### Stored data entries

□ □ □ □ □ □ □

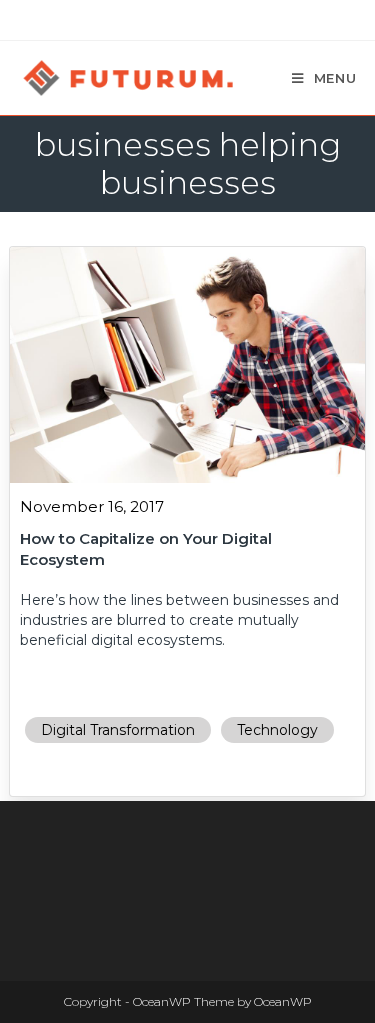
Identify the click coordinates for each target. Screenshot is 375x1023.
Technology (277, 730)
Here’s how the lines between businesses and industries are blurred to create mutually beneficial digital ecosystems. (179, 620)
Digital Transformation (118, 730)
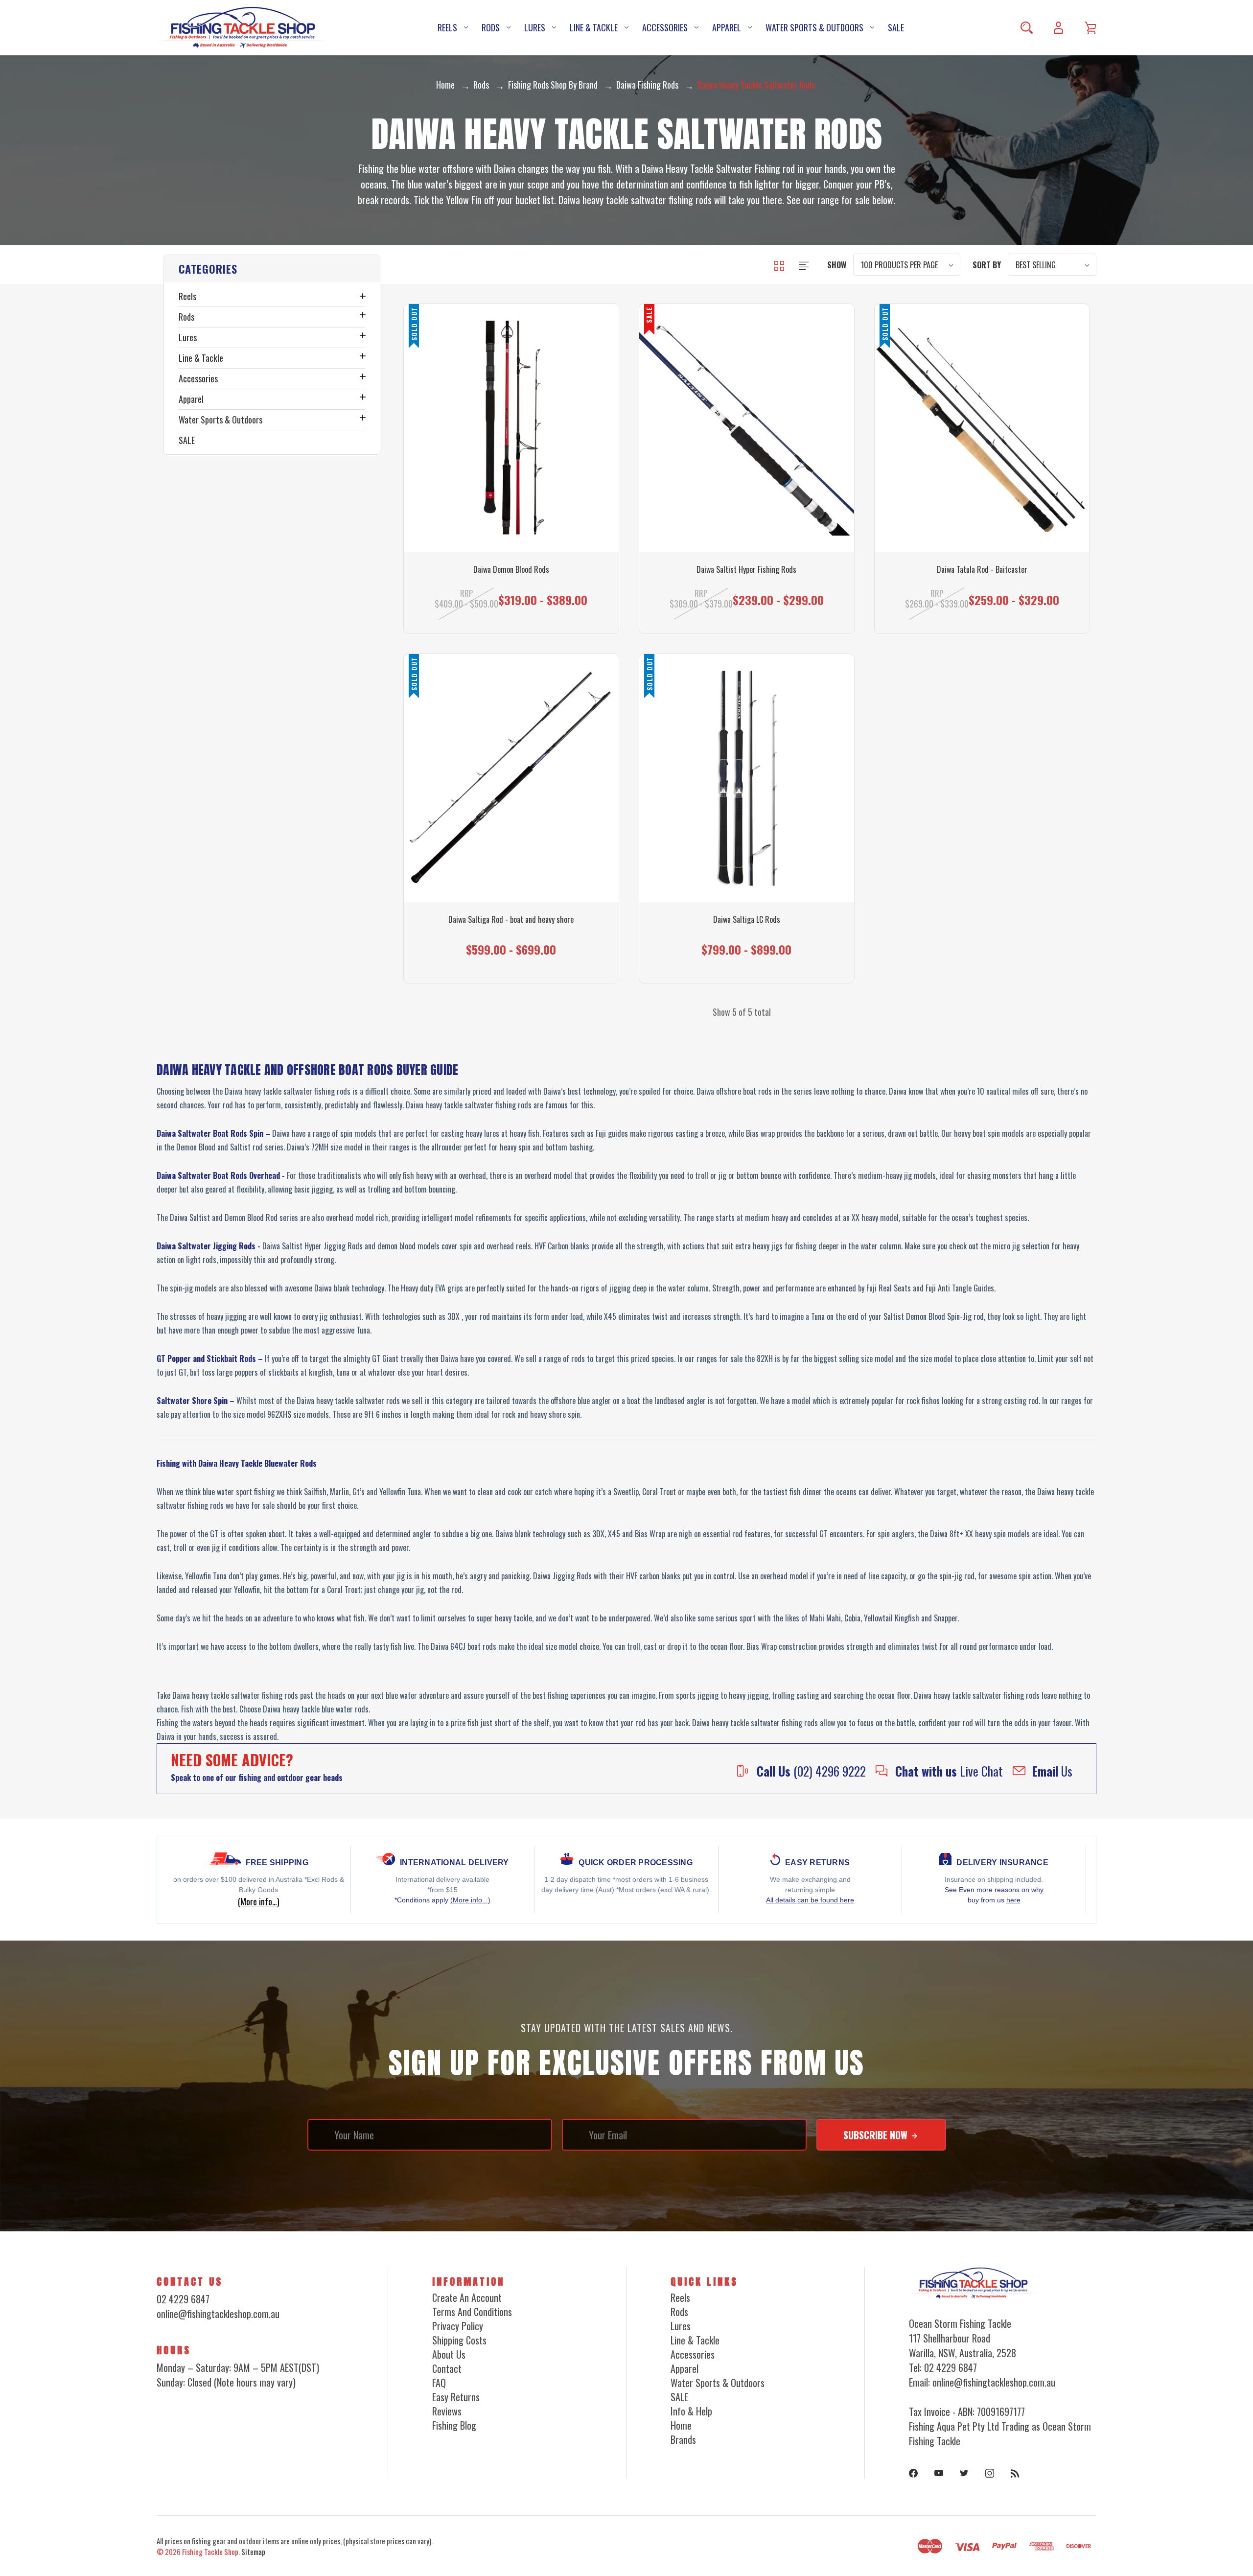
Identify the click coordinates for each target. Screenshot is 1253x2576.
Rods (491, 27)
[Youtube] (938, 2473)
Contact (447, 2368)
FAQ (439, 2382)
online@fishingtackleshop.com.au (218, 2313)
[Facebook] (913, 2473)
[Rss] (1015, 2473)
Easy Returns (456, 2396)
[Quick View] (511, 492)
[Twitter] (964, 2473)
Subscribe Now (876, 2135)
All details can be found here (810, 1900)
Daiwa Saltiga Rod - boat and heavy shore (511, 919)
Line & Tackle (594, 27)
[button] (272, 268)
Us (1052, 1771)
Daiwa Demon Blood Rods (511, 569)
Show (836, 265)
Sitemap (253, 2551)
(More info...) (470, 1900)
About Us (448, 2354)
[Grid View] (780, 264)
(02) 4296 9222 (811, 1771)
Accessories (665, 27)
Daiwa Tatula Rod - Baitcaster (982, 569)
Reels (447, 27)
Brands (683, 2439)
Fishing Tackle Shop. (211, 2551)
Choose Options (746, 592)
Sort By (987, 265)
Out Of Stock (511, 592)
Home (681, 2425)
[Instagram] (989, 2473)
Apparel (726, 27)
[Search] (1027, 28)
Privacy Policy (457, 2325)
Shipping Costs (459, 2340)
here (1013, 1900)
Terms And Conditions (472, 2311)
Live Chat (949, 1771)
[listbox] (906, 265)
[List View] (804, 264)
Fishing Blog (454, 2425)
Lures (534, 27)
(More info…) (258, 1901)
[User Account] (1058, 28)
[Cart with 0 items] (1090, 28)
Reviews (447, 2411)
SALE (896, 27)
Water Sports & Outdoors (814, 27)
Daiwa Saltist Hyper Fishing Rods (746, 569)
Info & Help (691, 2411)
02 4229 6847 (183, 2299)
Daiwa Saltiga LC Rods (746, 919)
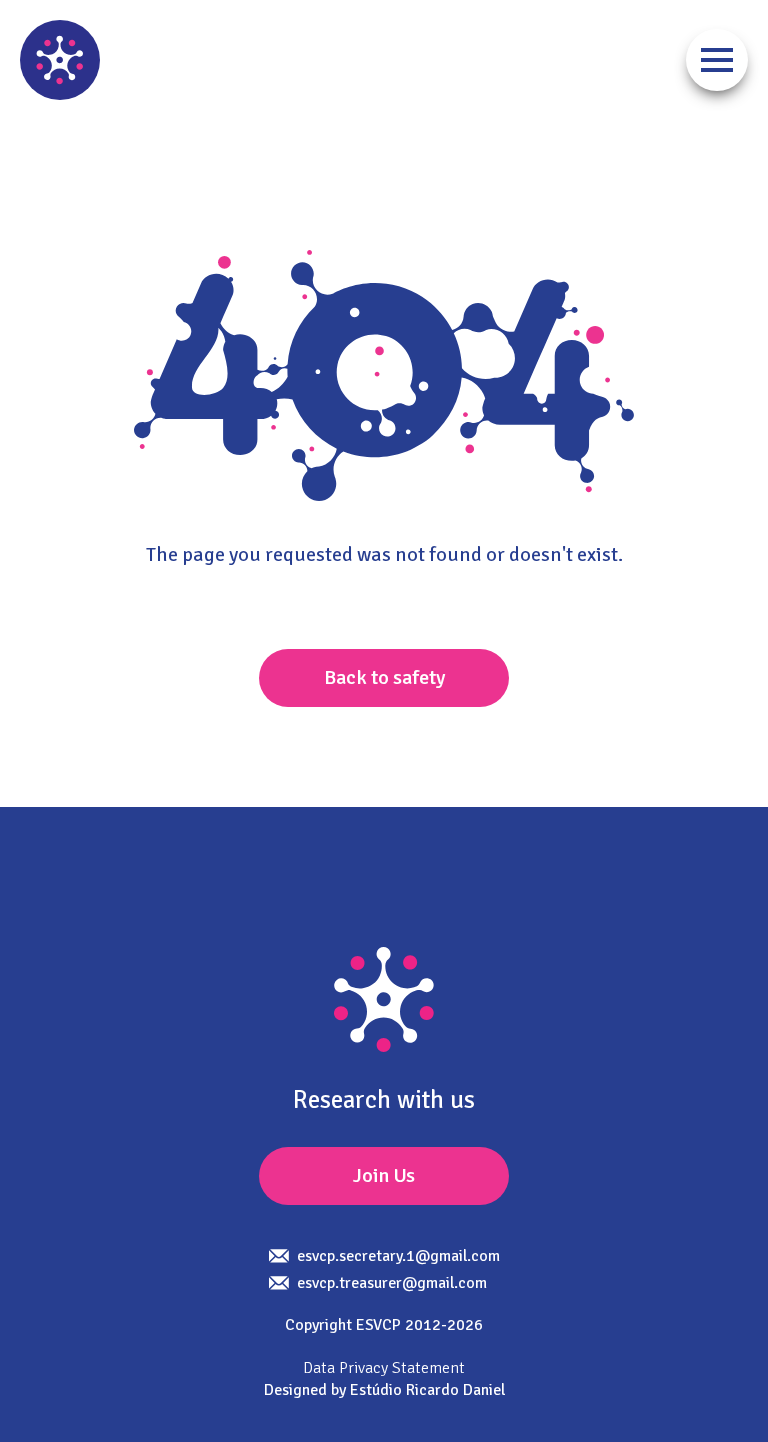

□ □ □ □ □ □ □

### WHAT THIS TASK INVOLVES
Word for word, give the entries above again, with no images included.

### RESPONSE
Identify the click coordinates for each target. Screenshot is 375x1023.
Technology (277, 730)
Here’s how the lines between businesses and industries are blurred to create mutually beneficial digital ecosystems. (179, 620)
Digital Transformation (118, 730)
Identify the click coordinates for each target. Screenshot is 1253x2576.
Rods (491, 27)
[Youtube] (938, 2473)
Contact (447, 2368)
FAQ (439, 2382)
online@fishingtackleshop.com.au (218, 2313)
[Facebook] (913, 2473)
[Rss] (1015, 2473)
Easy Returns (456, 2396)
[Quick View] (511, 492)
[Twitter] (964, 2473)
Subscribe Now (876, 2135)
All details can be found here (810, 1900)
Daiwa Saltiga Rod - boat and heavy shore (511, 919)
Line & Tackle (594, 27)
[button] (272, 268)
Us (1052, 1771)
Daiwa Demon Blood Rods (511, 569)
Show (836, 265)
Sitemap (253, 2551)
(More info...) (470, 1900)
About Us (448, 2354)
[Grid View] (780, 264)
(02) 4296 9222 (811, 1771)
Accessories (665, 27)
Daiwa Tatula Rod - Baitcaster (982, 569)
Reels (447, 27)
Brands (683, 2439)
Fishing Tackle Shop. (211, 2551)
Choose Options (746, 592)
Sort By (987, 265)
Out Of Stock (511, 592)
Home (681, 2425)
[Instagram] (989, 2473)
Apparel (726, 27)
[Search] (1027, 28)
Privacy Policy (457, 2325)
Shipping Costs (459, 2340)
here (1013, 1900)
Terms And Conditions (472, 2311)
Live Chat (949, 1771)
[listbox] (906, 265)
[List View] (804, 264)
Fishing Blog (454, 2425)
Lures (534, 27)
(More info…) (258, 1901)
[User Account] (1058, 28)
[Cart with 0 items] (1090, 28)
Reviews (447, 2411)
SALE (896, 27)
Water Sports & Outdoors (814, 27)
Daiwa Saltist Hyper Fishing Rods (746, 569)
Info & Help (691, 2411)
02 4229 6847 (183, 2299)
Daiwa Saltiga LC Rods (746, 919)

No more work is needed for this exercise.